Deutscher Gewerkschaftsbund

20.12.2017

EU-Aktionsplan gegen Gender Pay Gap ohne konkrete Instrumente

Frau und Mann vor einem Umspannwerk

jackf/123RF

EU-Justizkommissarin Jourova hat einen Aktionsplan gegen die geschlechtsspezifische Lohnlücke für 2017/18 präsentiert.

Gleiche Bezahlung für gleichwertige Arbeit ist ein Grundprinzip der EU und wurde so bereits 1957 in den Römischen Verträgen verankert, jedoch bisher kaum umgesetzt: Im EU-Durchschnitt liegt die geschlechtsspezifische Lohnlücke noch immer bei 16,3 Prozent, in Deutschland sogar bei 22 Prozent.

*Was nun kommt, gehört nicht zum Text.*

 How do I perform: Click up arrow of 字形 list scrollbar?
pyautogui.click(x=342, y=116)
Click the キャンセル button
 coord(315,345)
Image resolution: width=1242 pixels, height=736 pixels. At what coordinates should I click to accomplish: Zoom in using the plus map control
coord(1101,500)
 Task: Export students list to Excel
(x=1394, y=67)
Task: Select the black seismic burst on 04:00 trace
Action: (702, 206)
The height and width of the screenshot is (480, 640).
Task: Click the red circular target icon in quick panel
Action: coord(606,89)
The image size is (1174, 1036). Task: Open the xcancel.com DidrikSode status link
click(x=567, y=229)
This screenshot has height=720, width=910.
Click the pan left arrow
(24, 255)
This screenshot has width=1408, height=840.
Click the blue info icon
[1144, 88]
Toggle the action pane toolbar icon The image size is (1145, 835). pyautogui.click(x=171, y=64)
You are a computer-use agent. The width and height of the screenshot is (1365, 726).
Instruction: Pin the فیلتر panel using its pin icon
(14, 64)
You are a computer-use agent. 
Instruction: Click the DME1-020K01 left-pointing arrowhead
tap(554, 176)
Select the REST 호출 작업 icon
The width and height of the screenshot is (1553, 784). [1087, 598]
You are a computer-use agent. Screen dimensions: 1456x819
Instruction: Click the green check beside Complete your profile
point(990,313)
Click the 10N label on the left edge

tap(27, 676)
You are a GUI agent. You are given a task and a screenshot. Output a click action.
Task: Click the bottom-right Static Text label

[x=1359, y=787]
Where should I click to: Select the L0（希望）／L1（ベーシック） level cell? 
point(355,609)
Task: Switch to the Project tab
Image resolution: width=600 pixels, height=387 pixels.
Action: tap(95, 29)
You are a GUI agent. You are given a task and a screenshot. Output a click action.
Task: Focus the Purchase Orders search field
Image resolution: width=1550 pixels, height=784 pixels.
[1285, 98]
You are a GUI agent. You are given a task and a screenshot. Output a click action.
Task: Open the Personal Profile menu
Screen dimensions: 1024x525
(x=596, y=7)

Das ist Platz 26 von 28 EU-Ländern.

Diese EU-weit miserable und seit Jahren stagnierende Bilanz sei laut Jourova größtenteils darauf zurückzuführen, dass Frauen in der Regel weniger arbeiten, in schlechter bezahlten Branchen tätig sind, weniger befördert werden, häufiger ihre berufliche Laufbahn unterbrechen und mehr unbezahlte Arbeit leisten.

Der neue EU-Aktionsplan umfasst die schnelle Verabschiedung des Richtlinienentwurfs zur besseren Vereinbarkeit von Familie und Beruf, die Förderung von Projekten für Frauen in Führungspositionen sowie einen Appell zur tatsächlichen Durchsetzung bestehender Rechtsprechung. Es fehlen jedoch gesetzlich verankerte, konkrete Sanktionsmöglichkeiten, um der Lohnungerechtigkeit ein Ende zu setzen.

2018 will die Kommission sich damit auseinandersetzen, welche gesetzlichen Regelungen gebraucht werden, um die EU-Richtlinie zur Verwirklichung des Grundsatzes der Chancengleichheit und Gleichbehandlung von Männern und Frauen in Arbeits- und Beschäftigungsfragen umzusetzen.